- Quoted passage
<<<<

Data Modeling Best Practices

📘

Who is this guide for?

This guide is written for the data engineering or analytics engineering team that owns your cloud data warehouse and is preparing data to share with Simon AI. If you are a marketer or business user looking to set up Simon, start with the Connected Deployment onboarding guide.

Simon AI's composable application connects directly to your cloud data warehouse. There is no ETL pipeline running on a nightly cadence copying your data into Simon's systems — Simon reads your tables and views directly at query time, exactly as they exist in your warehouse.

That's a feature, not a limitation: it means your data is always current, you retain full ownership and governance of your data, and there's no waiting for a refresh to propagate changes. But it also means that Simon inherits the quality and performance characteristics of the objects you share. A well-modeled warehouse means a fast, reliable Simon account. An un-optimized one means slow segment queries and a frustrating user experience for your marketers.

The good news: if your team already follows standard data warehousing best practices, you're most of the way there. This guide explains what Simon expects, why it expects it, and how to organize and share your data cleanly and securely.


Start with Use Cases, Not Tables

Before you start pulling table names together, align with your marketing team on the use cases they want to power in Simon. For each use case, ask:

  • What data do you need to define a segment? (e.g. "customers who purchased a product on sale in the last 7 days")
  • What data do you need to personalize messages? (e.g. "the customer's first name and most recently viewed product category")
  • What data do you need to measure success? (e.g. "revenue attributed to each campaign")

Map those answers to your warehouse objects. Don't share everything you have — share what powers the use cases on your roadmap. Keeping your Simon account focused makes it faster to query, easier for marketers to navigate, and simpler to maintain.


The Three Data Model Types

Simon's composable application uses three types of customer data objects, each with a specific structure and purpose. These map directly to standard dimensional modeling concepts — if you've built a data warehouse before, you've seen all of these.

Identity Table 🪪

The identity table is the backbone of Simon. Every segment evaluation, every campaign send, and every AI agent query starts by joining to this table. It must be shared before you can do anything else in Simon.

What it is: A single row per customer profile, containing the identifiers Simon uses to recognize and reach each customer. Think of it as your dim_customers table collapsed to its current state.

Requirements:

  • One row per profile. No duplicates. Simon does not deduplicate this table for you.
  • A stable primary key (user_id). This must be a string, unique per profile, and never reused. Whatever you choose, it will be the join key for every other table you share.
  • Channel identifiers — the fields Simon uses to activate customers across your marketing channels (e.g. email, phone, braze_id, sfmc_id). These must be columns directly on the identity table.

On identifiers with multiple values:

Simon supports identifier fields that contain arrays of values (e.g. a customer who has multiple email addresses). However, be aware of the downstream implications: Simon will match a profile for segmentation if any value in the array satisfies the criteria, but will select a value at random for content personalization. For most accounts, a single canonical value per identifier type is the simpler and safer choice. If you do use multi-valued identifiers, ensure your deduplication and survivorship logic is solid upstream.

🚧

Materialize this table

The identity table is joined on virtually every query Simon executes. Do not expose a view with complex joins or subqueries here. This table should be a fully materialized object — a physical table or an incrementally refreshed materialized view — so that lookups are fast and consistent.

>>>>

- Recorded information
<<<<

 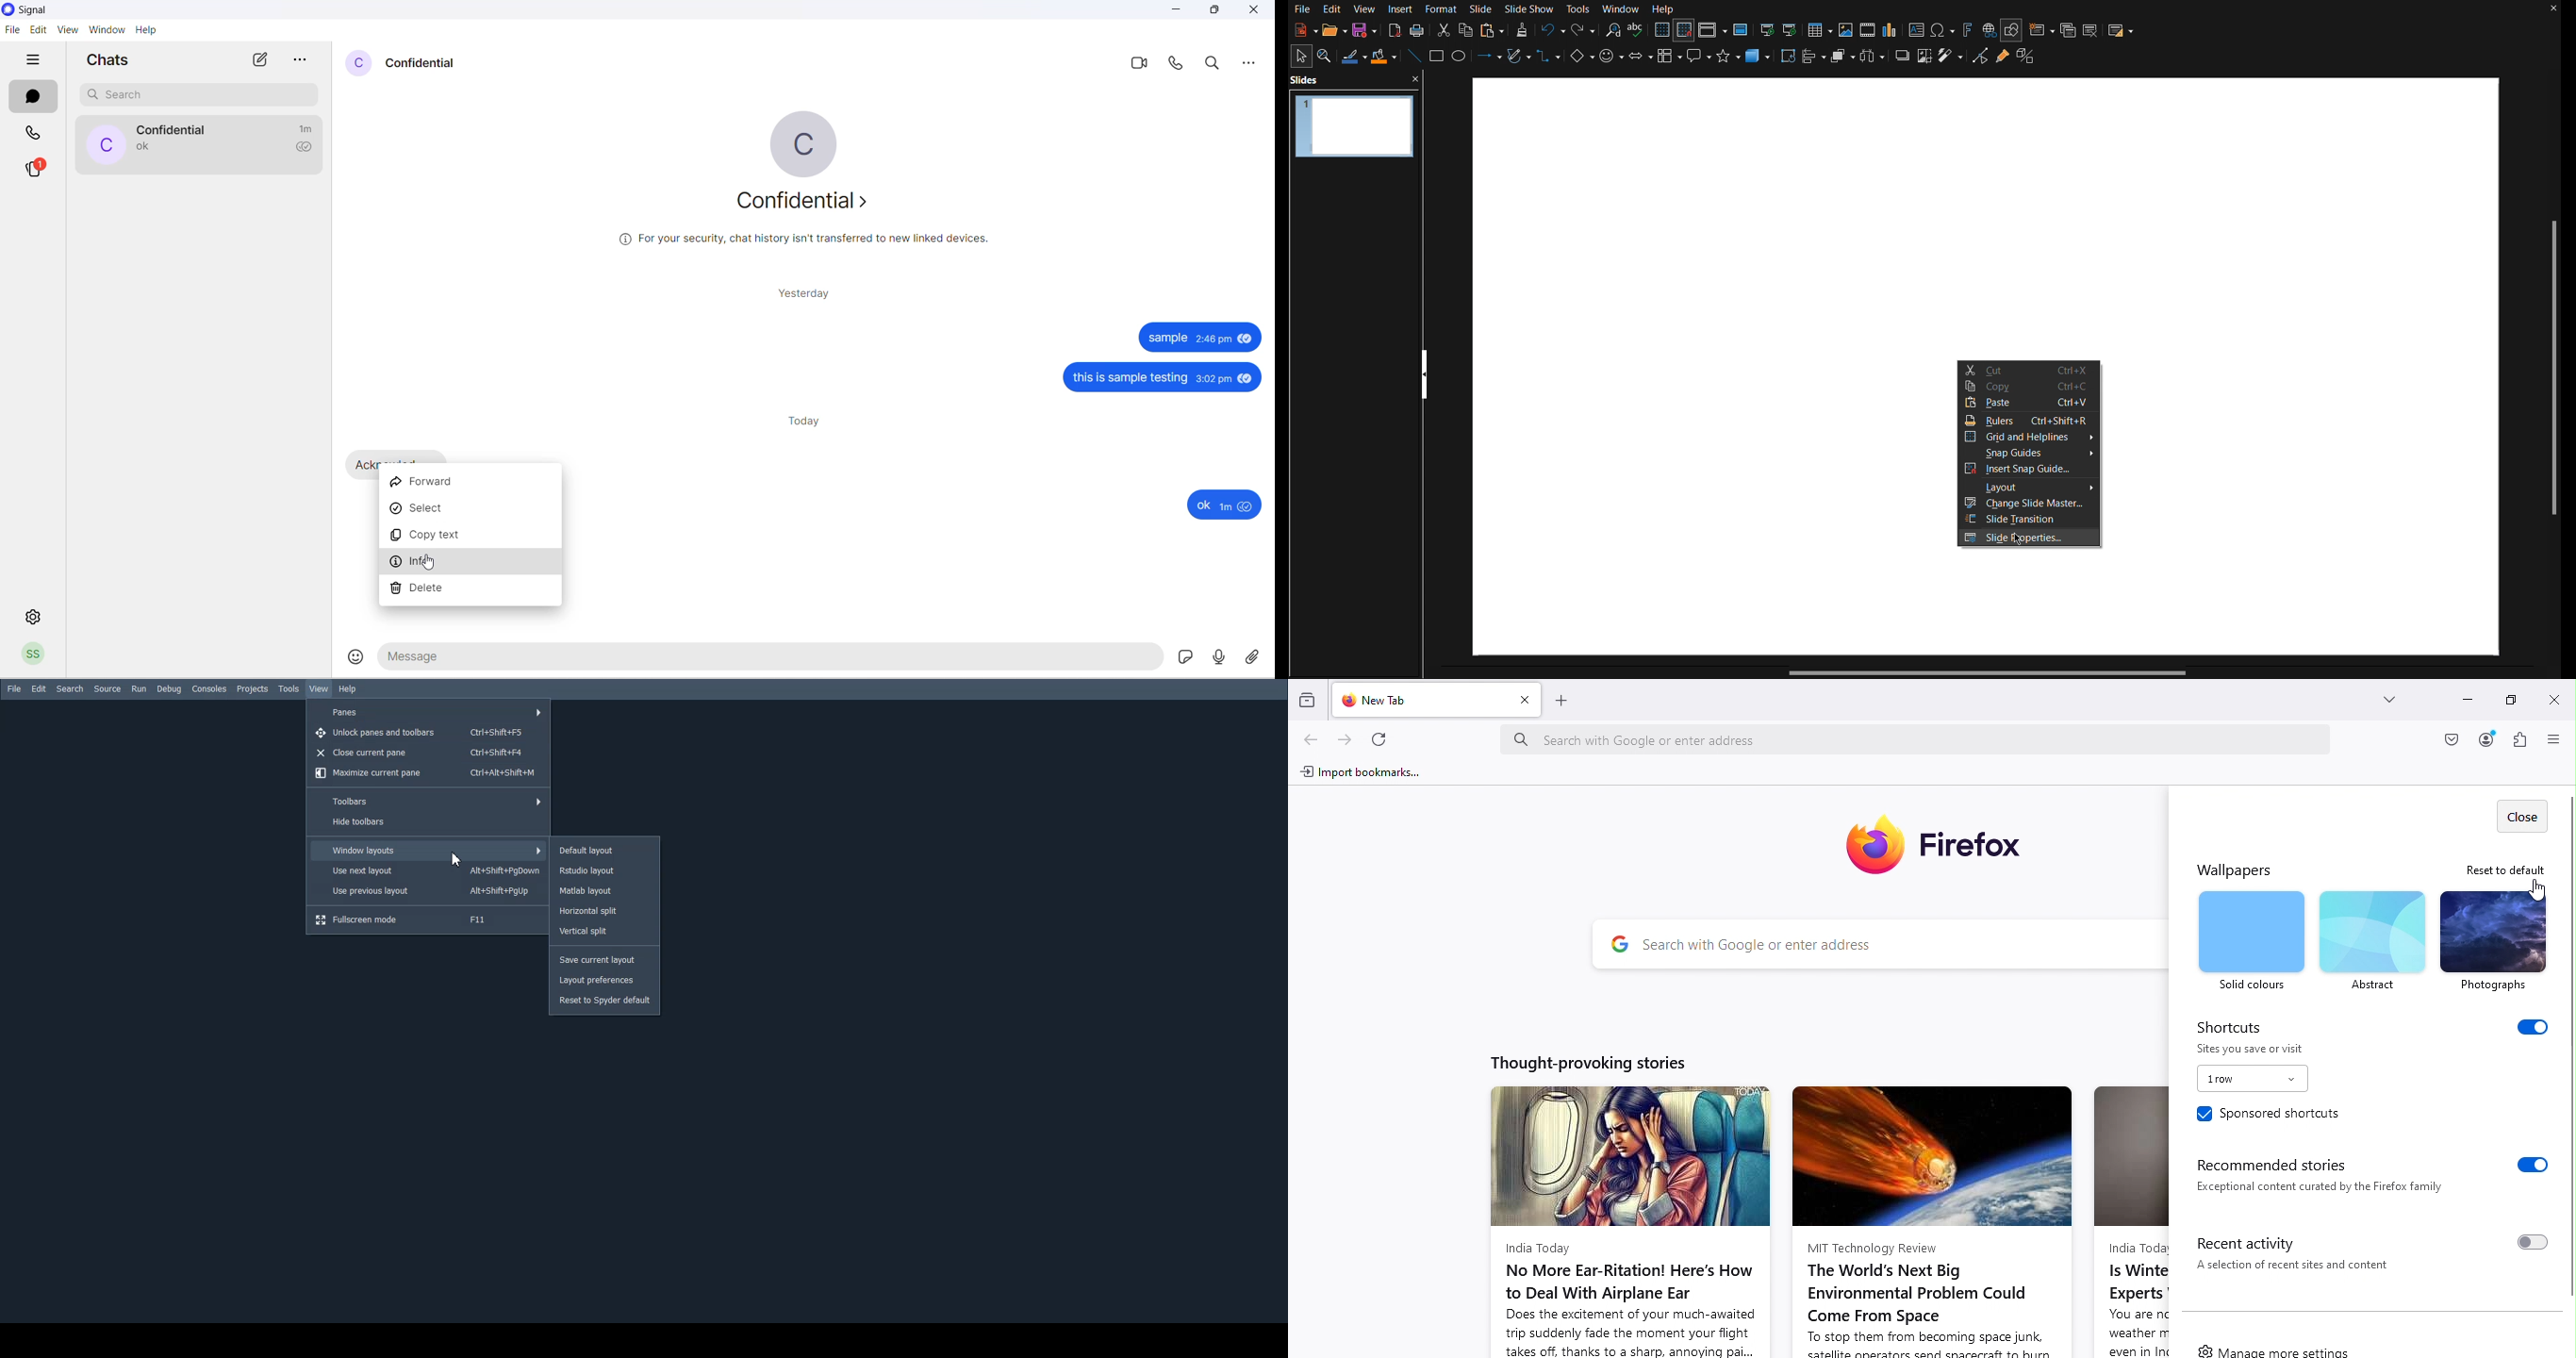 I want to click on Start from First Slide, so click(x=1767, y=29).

>>>>

- To-do list
1: List every example of a channel identifier that the data modeling guide gives for the identity table.
2: According to the data modeling guide, what data type must the identity table's primary key (user_id) be?
3: Resume the data modeling guide after its last sentence.

- Expected outputs
1: email, phone, braze_id, sfmc_id

2: A string.

3:
Contact Properties 🙋

Property tables contain attributes with a one-to-one relationship to each customer profile: demographics, preferences, aggregated behavioral metrics, loyalty status, and so on. They extend the identity table without changing its grain.

What they are: 1:1 extension tables, each covering a logical grouping of profile attributes. The warehouse analog is a degenerate dimension or a fact extension table (e.g. fct_customer_engagement).

Requirements:

  • One row per stable identifier. Simon does not aggregate or deduplicate property tables. If your source produces multiple rows per customer, fix that upstream before sharing.
  • A join key that matches the stable identifier in your identity table.

Best practices:

  • Organize by semantic domain, not by source system. A table named crm_data that mixes demographics, preferences, and engagement metrics is harder to maintain and harder for marketers to navigate in the segment builder. Prefer contact_demographics, contact_preferences, and contact_engagement_summary as separate tables.
  • Pre-compute your aggregates. Fields like "last order date," "total lifetime spend," and "email open rate over last 90 days" belong here, computed and landed as columns. Do not leave those aggregations to be computed at query time inside Simon.
  • Materialize these tables. If your source data updates continuously, use your CDW's incremental materialization feature — Snowflake Dynamic Tables, BigQuery Materialized Views, Redshift Materialized Views, or equivalent — so that the materialized object stays current without requiring a scheduled job.

Contact Events 🛍️

Event tables contain behavioral data with a one-to-many relationship to each customer: orders, page views, email interactions, app sessions, and so on. Simon uses these for behavioral segmentation — rolling up raw events into segment criteria like "has placed at least two orders in the last 30 days."

What they are: 1:many fact tables, each representing a single event type. The warehouse analog is a standard fct_orders or fct_events table.

Requirements:

  • One event type per table. Do not combine multiple event types into a single table filtered by an event_type column. Separate email_sends, email_opens, and email_clicks into three tables — Simon's segment builder works at the table level, so coarser schemas create friction for marketers and slower queries.
  • A join key that matches the stable identifier in your identity table.
  • A timestamp column indicating when the event occurred. This is required for time-windowed behavioral segmentation.
  • A unique event key (e.g. order_id, event_id) is strongly recommended to support deduplication and investigation.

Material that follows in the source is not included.